*Work instructions:*
Go to the line below containing "Image resolution: width=1600" and print exactly from there through the line containing "Select column C by its header", both included. Print nothing else.

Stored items
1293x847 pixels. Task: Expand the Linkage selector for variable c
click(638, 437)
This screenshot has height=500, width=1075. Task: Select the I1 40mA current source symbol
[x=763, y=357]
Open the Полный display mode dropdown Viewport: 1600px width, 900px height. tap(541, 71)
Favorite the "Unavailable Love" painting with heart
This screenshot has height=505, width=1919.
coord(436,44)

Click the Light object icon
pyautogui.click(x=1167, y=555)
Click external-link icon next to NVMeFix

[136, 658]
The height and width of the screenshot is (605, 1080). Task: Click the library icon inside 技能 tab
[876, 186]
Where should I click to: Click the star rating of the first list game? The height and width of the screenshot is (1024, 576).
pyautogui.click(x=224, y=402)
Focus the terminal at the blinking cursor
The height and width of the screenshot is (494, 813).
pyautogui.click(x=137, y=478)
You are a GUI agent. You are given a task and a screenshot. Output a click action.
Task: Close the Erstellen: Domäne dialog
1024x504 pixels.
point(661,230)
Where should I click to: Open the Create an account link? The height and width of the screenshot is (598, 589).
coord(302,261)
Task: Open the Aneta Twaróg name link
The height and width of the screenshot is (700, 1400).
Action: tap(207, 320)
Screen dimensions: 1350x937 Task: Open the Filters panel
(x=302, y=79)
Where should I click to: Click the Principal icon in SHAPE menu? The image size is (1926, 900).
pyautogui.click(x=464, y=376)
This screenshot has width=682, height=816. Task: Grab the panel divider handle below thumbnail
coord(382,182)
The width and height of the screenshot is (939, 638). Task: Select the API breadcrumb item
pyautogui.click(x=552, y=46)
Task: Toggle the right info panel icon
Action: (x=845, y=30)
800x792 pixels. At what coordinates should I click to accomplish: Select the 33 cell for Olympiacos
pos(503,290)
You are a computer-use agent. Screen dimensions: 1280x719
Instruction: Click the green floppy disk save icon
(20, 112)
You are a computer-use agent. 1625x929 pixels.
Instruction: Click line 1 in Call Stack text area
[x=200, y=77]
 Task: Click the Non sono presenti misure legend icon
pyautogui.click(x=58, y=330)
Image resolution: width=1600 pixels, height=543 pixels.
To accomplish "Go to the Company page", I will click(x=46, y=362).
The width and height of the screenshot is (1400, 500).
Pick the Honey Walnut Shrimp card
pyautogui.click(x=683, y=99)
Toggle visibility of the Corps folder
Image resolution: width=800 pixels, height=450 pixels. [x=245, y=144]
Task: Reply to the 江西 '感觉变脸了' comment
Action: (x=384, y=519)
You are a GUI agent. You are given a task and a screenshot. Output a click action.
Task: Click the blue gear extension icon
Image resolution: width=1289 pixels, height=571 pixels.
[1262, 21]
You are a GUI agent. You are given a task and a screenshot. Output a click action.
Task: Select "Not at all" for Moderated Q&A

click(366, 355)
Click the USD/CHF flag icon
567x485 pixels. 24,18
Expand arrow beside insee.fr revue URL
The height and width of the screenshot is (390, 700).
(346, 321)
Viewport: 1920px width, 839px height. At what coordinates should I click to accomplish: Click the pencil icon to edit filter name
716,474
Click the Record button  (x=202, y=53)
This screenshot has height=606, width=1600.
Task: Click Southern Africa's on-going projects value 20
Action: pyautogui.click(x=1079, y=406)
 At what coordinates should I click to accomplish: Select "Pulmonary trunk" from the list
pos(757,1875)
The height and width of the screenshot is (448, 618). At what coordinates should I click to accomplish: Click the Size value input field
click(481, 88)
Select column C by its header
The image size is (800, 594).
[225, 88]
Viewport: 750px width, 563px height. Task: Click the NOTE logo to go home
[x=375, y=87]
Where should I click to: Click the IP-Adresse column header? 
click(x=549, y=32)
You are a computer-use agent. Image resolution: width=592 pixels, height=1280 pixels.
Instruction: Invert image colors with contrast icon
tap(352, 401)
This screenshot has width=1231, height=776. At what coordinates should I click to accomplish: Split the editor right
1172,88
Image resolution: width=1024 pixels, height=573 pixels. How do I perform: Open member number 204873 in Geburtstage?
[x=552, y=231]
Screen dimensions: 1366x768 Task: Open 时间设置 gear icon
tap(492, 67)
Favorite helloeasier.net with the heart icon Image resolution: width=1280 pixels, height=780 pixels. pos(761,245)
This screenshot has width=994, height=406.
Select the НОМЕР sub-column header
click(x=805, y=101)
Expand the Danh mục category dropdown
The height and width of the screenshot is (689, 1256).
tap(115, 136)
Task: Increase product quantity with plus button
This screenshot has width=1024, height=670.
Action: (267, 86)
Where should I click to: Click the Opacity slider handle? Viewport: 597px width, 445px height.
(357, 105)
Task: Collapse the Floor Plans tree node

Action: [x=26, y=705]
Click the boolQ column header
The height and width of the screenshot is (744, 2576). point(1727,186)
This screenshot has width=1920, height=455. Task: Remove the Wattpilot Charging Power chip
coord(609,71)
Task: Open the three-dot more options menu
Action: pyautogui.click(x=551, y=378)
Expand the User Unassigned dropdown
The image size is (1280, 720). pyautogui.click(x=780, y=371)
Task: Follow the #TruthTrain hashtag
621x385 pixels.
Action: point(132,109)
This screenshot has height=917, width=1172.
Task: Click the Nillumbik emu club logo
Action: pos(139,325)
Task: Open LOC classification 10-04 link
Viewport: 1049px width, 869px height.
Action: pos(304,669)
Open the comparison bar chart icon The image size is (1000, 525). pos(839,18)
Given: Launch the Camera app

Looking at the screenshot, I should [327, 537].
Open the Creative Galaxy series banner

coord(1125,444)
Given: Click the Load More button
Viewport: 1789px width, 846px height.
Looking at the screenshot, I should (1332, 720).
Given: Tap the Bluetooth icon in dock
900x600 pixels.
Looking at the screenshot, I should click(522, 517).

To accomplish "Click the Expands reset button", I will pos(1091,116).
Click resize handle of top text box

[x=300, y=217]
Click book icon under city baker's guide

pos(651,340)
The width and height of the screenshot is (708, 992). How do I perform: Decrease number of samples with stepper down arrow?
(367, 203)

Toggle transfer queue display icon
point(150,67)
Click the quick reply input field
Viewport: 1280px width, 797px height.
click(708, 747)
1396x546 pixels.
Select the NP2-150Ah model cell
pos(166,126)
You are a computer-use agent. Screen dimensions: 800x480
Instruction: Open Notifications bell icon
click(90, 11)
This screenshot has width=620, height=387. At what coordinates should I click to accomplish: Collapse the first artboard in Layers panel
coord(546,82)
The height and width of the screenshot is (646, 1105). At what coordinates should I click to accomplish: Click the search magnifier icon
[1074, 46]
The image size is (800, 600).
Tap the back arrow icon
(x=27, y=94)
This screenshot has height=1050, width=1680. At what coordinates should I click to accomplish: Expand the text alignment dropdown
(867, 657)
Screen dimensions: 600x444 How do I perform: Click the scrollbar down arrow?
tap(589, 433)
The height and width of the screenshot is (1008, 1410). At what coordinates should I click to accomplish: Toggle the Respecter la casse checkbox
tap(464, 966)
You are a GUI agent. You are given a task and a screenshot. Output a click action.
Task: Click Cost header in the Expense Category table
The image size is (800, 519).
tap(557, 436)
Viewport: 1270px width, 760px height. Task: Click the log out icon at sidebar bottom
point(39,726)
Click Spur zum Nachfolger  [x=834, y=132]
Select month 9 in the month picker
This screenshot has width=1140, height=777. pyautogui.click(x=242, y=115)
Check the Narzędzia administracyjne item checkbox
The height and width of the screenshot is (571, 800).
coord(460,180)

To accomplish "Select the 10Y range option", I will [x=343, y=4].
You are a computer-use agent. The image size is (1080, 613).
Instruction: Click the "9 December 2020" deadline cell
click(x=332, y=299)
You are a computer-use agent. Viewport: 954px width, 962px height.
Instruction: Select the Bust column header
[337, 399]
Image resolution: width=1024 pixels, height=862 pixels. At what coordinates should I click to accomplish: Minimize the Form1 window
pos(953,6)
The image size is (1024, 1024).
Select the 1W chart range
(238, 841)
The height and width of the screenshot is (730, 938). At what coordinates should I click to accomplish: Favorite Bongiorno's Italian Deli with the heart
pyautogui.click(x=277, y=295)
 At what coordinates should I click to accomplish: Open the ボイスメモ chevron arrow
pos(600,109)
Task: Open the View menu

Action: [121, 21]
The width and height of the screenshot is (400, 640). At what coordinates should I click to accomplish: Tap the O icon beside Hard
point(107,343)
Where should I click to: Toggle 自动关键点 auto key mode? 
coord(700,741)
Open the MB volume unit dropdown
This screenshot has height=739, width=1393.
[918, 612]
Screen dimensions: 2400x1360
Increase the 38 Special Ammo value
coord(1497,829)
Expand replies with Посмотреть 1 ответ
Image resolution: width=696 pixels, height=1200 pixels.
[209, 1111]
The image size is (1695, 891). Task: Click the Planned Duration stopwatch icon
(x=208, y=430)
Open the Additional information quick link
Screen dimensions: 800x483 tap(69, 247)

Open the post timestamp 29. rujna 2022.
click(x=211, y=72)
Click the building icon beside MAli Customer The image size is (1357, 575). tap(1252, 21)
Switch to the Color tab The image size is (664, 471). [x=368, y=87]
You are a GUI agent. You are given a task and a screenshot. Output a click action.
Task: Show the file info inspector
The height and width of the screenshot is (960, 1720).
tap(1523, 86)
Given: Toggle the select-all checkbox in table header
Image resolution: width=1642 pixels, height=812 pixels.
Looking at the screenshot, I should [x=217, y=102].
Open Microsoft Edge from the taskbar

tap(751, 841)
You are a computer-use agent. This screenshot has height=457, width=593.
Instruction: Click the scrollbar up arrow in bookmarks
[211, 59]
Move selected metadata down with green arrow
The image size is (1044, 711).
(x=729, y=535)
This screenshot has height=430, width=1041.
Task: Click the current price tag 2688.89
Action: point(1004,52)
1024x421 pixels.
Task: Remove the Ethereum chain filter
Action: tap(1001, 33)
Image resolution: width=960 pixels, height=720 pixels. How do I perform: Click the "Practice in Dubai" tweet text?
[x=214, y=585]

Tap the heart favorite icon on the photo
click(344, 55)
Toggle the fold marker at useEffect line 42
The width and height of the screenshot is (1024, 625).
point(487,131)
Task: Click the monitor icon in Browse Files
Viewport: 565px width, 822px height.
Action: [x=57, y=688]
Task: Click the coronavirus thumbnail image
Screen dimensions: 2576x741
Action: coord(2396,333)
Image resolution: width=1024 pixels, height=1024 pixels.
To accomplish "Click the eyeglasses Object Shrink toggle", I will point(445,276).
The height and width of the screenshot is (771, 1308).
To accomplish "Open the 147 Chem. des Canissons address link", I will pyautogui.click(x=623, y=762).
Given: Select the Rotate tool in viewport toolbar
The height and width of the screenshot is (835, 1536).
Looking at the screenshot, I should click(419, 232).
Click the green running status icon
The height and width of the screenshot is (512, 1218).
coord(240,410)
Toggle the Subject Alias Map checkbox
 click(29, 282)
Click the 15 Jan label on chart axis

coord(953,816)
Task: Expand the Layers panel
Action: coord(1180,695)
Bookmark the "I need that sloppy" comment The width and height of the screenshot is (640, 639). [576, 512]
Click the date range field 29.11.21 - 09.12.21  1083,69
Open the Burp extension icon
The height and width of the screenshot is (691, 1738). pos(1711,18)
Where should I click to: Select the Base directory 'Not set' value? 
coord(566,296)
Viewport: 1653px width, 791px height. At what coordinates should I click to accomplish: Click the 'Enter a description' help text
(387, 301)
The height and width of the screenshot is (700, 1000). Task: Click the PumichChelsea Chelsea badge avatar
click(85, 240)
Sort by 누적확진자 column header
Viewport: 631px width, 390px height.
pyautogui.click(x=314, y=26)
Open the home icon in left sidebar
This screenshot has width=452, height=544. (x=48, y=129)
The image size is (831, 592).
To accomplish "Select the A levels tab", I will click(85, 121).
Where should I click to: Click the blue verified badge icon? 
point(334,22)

*Response to the task:*
Image resolution: width=1600 pixels, height=543 pixels.
To accomplish "Go to the Company page", I will click(x=46, y=362).
The width and height of the screenshot is (1400, 500).
Pick the Honey Walnut Shrimp card
pyautogui.click(x=683, y=99)
Toggle visibility of the Corps folder
Image resolution: width=800 pixels, height=450 pixels. [x=245, y=144]
Task: Reply to the 江西 '感觉变脸了' comment
Action: (x=384, y=519)
You are a GUI agent. You are given a task and a screenshot. Output a click action.
Task: Click the blue gear extension icon
Image resolution: width=1289 pixels, height=571 pixels.
[1262, 21]
You are a GUI agent. You are given a task and a screenshot. Output a click action.
Task: Select "Not at all" for Moderated Q&A

click(366, 355)
Click the USD/CHF flag icon
567x485 pixels. 24,18
Expand arrow beside insee.fr revue URL
The height and width of the screenshot is (390, 700).
(346, 321)
Viewport: 1920px width, 839px height. At what coordinates should I click to accomplish: Click the pencil icon to edit filter name
716,474
Click the Record button  (x=202, y=53)
This screenshot has height=606, width=1600.
Task: Click Southern Africa's on-going projects value 20
Action: pyautogui.click(x=1079, y=406)
 At what coordinates should I click to accomplish: Select "Pulmonary trunk" from the list
pos(757,1875)
The height and width of the screenshot is (448, 618). At what coordinates should I click to accomplish: Click the Size value input field
click(481, 88)
Select column C by its header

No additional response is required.